Records from a dataset
------------------------------------------------------------
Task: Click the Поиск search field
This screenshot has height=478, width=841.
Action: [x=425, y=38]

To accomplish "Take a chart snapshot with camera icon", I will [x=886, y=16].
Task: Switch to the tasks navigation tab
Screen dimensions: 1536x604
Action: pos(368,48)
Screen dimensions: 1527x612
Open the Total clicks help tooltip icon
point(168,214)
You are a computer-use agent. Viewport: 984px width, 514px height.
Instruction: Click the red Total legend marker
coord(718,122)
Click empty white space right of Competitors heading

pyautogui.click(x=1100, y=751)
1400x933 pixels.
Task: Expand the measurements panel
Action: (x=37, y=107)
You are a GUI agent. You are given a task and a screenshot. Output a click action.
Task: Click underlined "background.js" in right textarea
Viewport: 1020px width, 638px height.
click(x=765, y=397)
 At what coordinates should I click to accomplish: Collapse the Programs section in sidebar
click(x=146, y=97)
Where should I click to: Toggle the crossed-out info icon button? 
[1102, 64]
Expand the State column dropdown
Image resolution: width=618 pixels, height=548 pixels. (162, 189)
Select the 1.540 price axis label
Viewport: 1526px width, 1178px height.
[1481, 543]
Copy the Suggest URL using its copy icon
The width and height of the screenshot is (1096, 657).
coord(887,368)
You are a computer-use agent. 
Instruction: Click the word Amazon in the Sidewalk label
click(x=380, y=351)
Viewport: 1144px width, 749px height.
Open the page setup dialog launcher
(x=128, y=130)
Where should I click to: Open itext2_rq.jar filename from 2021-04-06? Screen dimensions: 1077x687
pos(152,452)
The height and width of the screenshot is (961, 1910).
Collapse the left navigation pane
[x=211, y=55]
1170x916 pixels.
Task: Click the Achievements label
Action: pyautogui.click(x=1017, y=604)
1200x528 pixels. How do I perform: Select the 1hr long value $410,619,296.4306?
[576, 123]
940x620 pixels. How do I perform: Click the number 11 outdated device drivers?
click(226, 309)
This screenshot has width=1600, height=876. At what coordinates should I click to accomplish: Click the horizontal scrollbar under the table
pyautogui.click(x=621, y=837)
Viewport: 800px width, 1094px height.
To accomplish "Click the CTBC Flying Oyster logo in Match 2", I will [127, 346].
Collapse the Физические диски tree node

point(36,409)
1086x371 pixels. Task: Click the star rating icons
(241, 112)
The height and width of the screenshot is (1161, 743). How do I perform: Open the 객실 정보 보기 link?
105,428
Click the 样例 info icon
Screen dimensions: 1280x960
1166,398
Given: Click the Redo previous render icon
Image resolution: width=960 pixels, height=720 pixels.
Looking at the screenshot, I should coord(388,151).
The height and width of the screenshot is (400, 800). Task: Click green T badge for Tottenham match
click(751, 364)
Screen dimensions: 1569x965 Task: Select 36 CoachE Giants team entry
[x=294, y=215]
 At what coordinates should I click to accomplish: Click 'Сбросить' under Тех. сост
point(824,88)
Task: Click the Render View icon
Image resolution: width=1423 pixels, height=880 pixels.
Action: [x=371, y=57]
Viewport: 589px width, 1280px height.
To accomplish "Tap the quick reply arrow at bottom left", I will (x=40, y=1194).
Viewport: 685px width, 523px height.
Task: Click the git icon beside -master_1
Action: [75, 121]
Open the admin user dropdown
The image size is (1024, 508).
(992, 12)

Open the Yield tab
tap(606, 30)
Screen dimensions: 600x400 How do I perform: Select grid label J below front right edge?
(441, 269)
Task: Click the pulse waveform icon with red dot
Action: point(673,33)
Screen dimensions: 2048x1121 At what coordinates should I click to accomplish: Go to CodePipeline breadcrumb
------------------------------------------------------------
With "agent" as the string to match, show every line of the entries above that has it.

You are a computer-use agent. Viewport: 984px width, 514px height.
You are a GUI agent. You are given a task and a screenshot. Output a click action.
You are a computer-use agent. 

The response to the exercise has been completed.